Hace unos días nos sorprendimos con la nota a Bernard Tomic donde decía: “Todavía le tengo miedo a mi papá”. El deportista sorprendió al mundo tras contar su calvario en medio del Abierto de Australia, acerca de las exigencias de su padre. Y si bien manifiesta que no supieron criarlo de otra manera, reconoce que él no repetiría eso modo de educar a su propio hijo.
Quizás, sin conocer demasiado el caso, su padre vio en él aptitudes y quiso fomentarlas; sin embargo, a la vez, y sin darse cuenta, fue generando mucha frustración. Lo peor del caso es que Tomic remarca que nunca nadie pudo ver sus emociones.
Comúnmente forjamos expectativas sobre nuestros hijos e hijas -nuestras propias expectativas- o proyectamos en ellos lo que nosotros mismos hubiéramos querido ser o hacer; pero, quizás, están muy lejos de los deseos de los más chicos.
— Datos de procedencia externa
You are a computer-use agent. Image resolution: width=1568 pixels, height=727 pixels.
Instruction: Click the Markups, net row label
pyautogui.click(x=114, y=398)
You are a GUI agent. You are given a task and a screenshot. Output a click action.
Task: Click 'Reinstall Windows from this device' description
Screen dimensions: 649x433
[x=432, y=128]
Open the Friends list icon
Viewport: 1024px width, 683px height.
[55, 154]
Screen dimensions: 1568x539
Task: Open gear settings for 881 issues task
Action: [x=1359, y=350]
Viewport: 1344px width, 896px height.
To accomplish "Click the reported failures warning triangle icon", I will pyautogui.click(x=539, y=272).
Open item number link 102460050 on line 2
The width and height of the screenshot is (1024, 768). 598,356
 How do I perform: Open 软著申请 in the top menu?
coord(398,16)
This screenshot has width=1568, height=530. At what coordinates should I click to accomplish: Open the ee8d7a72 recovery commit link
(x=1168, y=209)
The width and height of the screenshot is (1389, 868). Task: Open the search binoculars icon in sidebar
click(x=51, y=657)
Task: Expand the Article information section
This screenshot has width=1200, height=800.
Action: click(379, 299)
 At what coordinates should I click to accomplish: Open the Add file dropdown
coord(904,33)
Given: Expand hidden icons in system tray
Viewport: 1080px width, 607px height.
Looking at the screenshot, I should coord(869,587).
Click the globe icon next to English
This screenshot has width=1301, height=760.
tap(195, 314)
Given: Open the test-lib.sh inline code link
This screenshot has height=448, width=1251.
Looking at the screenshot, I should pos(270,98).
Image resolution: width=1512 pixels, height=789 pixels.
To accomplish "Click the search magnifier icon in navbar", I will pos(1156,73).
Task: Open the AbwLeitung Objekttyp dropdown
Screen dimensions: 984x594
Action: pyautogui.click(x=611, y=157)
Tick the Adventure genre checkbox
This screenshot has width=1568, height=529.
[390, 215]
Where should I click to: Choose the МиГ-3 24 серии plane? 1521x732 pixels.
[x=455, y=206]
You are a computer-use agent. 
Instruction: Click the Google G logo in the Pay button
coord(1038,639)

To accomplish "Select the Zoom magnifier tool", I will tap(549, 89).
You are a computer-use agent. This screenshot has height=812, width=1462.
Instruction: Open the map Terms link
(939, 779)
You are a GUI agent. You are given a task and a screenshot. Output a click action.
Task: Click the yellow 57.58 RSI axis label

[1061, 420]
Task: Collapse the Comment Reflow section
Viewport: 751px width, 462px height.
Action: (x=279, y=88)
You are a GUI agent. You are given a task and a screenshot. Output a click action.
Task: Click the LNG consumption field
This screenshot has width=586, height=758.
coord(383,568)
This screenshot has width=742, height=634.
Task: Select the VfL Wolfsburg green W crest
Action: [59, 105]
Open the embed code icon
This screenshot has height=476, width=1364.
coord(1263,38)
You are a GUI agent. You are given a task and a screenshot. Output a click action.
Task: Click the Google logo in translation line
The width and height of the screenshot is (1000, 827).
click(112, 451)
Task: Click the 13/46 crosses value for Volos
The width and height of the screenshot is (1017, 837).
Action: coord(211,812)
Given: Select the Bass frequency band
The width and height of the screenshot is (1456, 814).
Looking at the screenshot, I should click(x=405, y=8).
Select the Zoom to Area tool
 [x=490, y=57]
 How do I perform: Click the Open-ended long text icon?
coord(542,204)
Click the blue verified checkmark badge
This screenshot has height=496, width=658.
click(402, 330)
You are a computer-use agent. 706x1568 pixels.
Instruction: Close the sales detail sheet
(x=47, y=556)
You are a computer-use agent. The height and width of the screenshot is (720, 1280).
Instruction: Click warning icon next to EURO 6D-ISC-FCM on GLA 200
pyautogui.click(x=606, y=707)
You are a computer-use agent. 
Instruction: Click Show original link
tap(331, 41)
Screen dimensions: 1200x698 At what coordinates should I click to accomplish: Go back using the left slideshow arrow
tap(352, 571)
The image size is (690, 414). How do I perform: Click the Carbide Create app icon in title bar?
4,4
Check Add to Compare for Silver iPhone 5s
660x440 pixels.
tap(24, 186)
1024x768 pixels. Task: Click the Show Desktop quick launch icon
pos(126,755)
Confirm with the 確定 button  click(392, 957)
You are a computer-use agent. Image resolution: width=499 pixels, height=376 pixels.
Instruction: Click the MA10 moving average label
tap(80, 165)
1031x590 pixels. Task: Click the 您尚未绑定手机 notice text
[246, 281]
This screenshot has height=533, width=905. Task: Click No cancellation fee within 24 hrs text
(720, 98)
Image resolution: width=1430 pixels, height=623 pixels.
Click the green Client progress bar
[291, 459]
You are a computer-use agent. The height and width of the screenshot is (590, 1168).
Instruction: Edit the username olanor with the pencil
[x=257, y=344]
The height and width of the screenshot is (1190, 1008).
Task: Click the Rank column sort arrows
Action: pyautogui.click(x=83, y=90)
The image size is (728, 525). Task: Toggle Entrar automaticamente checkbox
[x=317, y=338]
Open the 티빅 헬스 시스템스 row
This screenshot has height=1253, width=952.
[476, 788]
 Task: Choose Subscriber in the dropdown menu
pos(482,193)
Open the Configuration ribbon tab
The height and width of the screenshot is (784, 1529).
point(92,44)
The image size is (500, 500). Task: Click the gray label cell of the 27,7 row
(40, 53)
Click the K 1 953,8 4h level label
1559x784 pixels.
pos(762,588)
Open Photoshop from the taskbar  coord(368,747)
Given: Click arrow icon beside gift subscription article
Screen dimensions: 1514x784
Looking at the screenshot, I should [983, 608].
Es por eso que hay que mostrarles un abanico de disciplinas para que ellos vaya eligiendo qué es lo que les gusta o disfrutan.
El deporte es fundamental en la infancia; no sólo los divierte, sino que, a la vez, les permite iniciarse deportivamente, socializarse, crecer física y mentalmente; y desarrollar capacidades como la percepción espacial, la coordinación, la agilidad y el equilibrio para el desarrollo de su motricidad.
La función del adulto referente es ser espectador de sus mejoras y acompañarlos en sus progresos cuando salen a la cancha -semana a semana- a mostrar los aprendizajes que van teniendo. Y, lejos de agobiarlos por querer convertirlos en Ginóbili, Messi o Meolans, la pregunta obligada es si ese niño o niña es feliz con lo que hace. Por eso, no puede ser un objetivo que nuestro hijo sea una estrella o salvarnos económicamente con su práctica, tan común en estos días.
Padres, madres, tías y abuelos deben ser parte de un público que acompaña cada partido. Su función es corear sus tantos o goles o sostenerlos ante la frustración. Para corregir, está el entrenador, quién tomará los errores para la mejora de la de los aprendizajes.
Los adultos podemos acompañar con la enseñanza de los valores sociales, tales como tolerancia, respeto y responsabilidad: llegar a horario, cumplir las reglas, ser “limpio” al jugar o respetar al adversario, a sabiendas que es sólo un juego y el niño seguramente dará lo mejor de sí.
Pero, de ninguna manera, un papá o una mamá podrá insultar al árbitro o al equipo contrario. Los gritos y las amenazas deben ser desterradas de la práctica deportiva de los niños o niñas, porque, así como aprendemos a jugar, aprendemos a comportarnos en la vida. Y la vida es mucho más que un partido de 90 minutos.